On Thursday, July 12th, 2018, I attended a Tag Meir event outside the District Court in Lod, Israel. Tag Meir is a social justice organization formed in response to the Tag Mechir, Price Tag, movement, which seeks to exact a price against anyone, Palestinians or Israeli soldiers, who take any actions seen as against the Jewish west bank settlements. The court was hearing an argument in the case of the two Hilltop Youth (radical children of the settlement movement) accused in the arson murders of the Dawabsha family in Duma, a west bank Palestinian village, in 2015. That day the judge was to decide if the younger defendant, who was 16 at the time of the murders three years prior, should be released from detention to house arrest because of his juvenile status. The Dawabsha grandfather, Hussein, was arriving at the courthouse where he has been in steady attendance to see justice done in the murders of his daughter, son-in-law and grandson. Members of the Hilltop Youth congregate outside the courthouse regularly to harass and disparage Hussein as well as his children’s memory.

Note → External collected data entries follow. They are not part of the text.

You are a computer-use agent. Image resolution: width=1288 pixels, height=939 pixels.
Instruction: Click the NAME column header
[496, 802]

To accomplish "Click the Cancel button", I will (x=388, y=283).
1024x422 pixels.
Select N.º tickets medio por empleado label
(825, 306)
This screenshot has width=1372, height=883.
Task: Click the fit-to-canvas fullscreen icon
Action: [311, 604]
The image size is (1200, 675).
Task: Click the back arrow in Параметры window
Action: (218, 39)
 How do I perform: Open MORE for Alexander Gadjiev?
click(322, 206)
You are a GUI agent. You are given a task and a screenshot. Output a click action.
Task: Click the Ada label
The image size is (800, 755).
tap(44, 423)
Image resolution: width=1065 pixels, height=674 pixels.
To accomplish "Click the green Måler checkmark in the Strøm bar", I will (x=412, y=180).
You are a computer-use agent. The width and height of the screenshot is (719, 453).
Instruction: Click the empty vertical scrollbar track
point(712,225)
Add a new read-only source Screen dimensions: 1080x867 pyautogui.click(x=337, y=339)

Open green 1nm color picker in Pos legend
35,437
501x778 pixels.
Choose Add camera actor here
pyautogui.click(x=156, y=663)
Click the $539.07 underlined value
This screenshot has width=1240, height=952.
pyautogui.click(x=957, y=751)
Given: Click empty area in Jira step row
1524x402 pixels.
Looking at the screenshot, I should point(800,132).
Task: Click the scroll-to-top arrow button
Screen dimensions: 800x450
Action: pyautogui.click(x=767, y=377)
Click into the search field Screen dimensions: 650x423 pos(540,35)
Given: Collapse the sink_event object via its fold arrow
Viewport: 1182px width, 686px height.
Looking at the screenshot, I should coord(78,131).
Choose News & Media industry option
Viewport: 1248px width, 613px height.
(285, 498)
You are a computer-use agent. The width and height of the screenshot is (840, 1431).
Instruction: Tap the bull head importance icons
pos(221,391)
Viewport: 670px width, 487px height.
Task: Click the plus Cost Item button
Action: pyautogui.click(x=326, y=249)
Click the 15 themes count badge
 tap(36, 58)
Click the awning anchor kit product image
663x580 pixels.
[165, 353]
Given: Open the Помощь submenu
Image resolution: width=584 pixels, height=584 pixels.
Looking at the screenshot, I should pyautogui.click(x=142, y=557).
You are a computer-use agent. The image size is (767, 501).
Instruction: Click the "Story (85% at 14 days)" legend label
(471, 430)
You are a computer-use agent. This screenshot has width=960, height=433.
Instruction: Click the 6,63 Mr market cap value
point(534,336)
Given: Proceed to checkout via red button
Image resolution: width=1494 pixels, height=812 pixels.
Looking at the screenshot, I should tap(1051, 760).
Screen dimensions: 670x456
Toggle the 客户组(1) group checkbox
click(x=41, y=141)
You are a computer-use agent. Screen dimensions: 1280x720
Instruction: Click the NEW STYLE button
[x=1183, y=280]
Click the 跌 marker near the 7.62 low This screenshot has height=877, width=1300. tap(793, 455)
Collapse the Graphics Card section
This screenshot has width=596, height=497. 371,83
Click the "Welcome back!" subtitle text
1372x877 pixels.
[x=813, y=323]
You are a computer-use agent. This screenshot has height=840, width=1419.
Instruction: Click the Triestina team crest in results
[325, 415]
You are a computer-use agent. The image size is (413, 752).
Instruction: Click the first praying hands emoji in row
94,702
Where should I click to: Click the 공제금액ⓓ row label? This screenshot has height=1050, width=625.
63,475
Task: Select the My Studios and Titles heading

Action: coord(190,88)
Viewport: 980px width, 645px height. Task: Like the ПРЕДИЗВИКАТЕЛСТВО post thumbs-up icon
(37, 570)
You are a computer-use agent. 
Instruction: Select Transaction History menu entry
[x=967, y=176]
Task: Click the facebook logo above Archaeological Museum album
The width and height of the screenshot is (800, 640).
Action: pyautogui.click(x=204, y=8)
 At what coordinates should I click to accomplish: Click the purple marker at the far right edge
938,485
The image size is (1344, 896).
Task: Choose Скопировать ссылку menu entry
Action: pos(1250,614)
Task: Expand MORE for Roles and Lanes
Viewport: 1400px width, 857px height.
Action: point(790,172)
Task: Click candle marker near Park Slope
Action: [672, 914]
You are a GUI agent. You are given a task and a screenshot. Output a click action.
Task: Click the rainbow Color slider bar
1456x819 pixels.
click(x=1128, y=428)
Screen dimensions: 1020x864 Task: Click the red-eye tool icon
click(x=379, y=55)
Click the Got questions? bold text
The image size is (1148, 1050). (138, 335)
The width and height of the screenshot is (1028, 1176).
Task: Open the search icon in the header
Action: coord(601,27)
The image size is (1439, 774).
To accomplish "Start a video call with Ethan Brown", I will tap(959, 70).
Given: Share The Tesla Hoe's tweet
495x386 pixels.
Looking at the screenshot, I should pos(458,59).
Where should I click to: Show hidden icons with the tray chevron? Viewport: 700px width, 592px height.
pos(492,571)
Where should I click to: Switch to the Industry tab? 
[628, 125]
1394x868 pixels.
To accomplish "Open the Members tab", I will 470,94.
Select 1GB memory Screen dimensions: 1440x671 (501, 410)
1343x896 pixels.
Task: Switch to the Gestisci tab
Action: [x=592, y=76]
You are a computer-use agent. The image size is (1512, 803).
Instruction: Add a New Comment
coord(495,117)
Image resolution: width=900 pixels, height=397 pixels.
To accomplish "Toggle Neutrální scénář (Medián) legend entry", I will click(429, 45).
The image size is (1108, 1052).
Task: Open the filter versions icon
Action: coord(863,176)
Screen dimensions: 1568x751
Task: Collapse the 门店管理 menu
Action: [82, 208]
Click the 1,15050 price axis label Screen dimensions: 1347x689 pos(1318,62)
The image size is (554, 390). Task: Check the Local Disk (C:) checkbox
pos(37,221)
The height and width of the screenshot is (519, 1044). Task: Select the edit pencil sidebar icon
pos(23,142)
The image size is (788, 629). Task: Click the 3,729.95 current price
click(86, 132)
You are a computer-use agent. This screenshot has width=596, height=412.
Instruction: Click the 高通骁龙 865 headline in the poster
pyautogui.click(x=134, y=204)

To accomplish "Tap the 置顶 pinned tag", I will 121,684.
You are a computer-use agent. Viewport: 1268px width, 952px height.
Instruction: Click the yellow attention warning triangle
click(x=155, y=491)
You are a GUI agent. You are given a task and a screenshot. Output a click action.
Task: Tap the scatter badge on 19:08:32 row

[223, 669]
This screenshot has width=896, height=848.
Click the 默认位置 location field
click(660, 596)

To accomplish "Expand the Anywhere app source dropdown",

Gadi Gvaryahu, an Israeli Orthodox Jew and the founder and driving force of Tag Meir, has established a supportive and close relationship with the Dawabsha grandfather, and that day he gathered a group to surround and give encouragement to Hussein as he made the perilous journey past his harrassers and into the court building. The four Hilltop youth who arrived to harass him clicked on cigarette lighters in his presence and laughed about the burning of his grandson. Before and after Hussein’s arrival the young harrassers shouted incitements at our group of 30-40 supporters. Gadi repeatedly implored us not to respond, and most of our group resisted the urge. We sang songs of peace as we waited a couple of hours for the day’s hearing to end so we could escort the grandfather from the building. Passers-by occasionally became aware of the confrontation and joined the youths in screaming invectives at our peaceful group. They shouted, “Are you Jews? You’re not Jews! You’re traitors. (בוגדים)
Shortly before the judicial decision was handed down in favor of the younger defendant and Hussein Dawabsha exited the building, a youngish man with a pronounced limp came down the street pushing a baby in a stroller. He approached from behind our group and stopped only a few feet away from where I was standing. He calmly surveyed our group. We were handing out Tag Meir signs and stickers (סור מרע ועשה טוב) (“turn from evil and do good”) as supporters joined us, and I momentarily considered offering him these items, but something in his serene demeanor gave me pause. After a couple minutes of dispassionate assessment of our group, he walked towards the hilltop youth. A police officer, part of a group that had set up barriers and stood between the two factions, ran toward the man, smiling and reaching out to shake his hand. The man spoke earnestly with the police officer, the youths, an older, rabbinic-seeming man who had joined them, and some passers-by who had remained with them.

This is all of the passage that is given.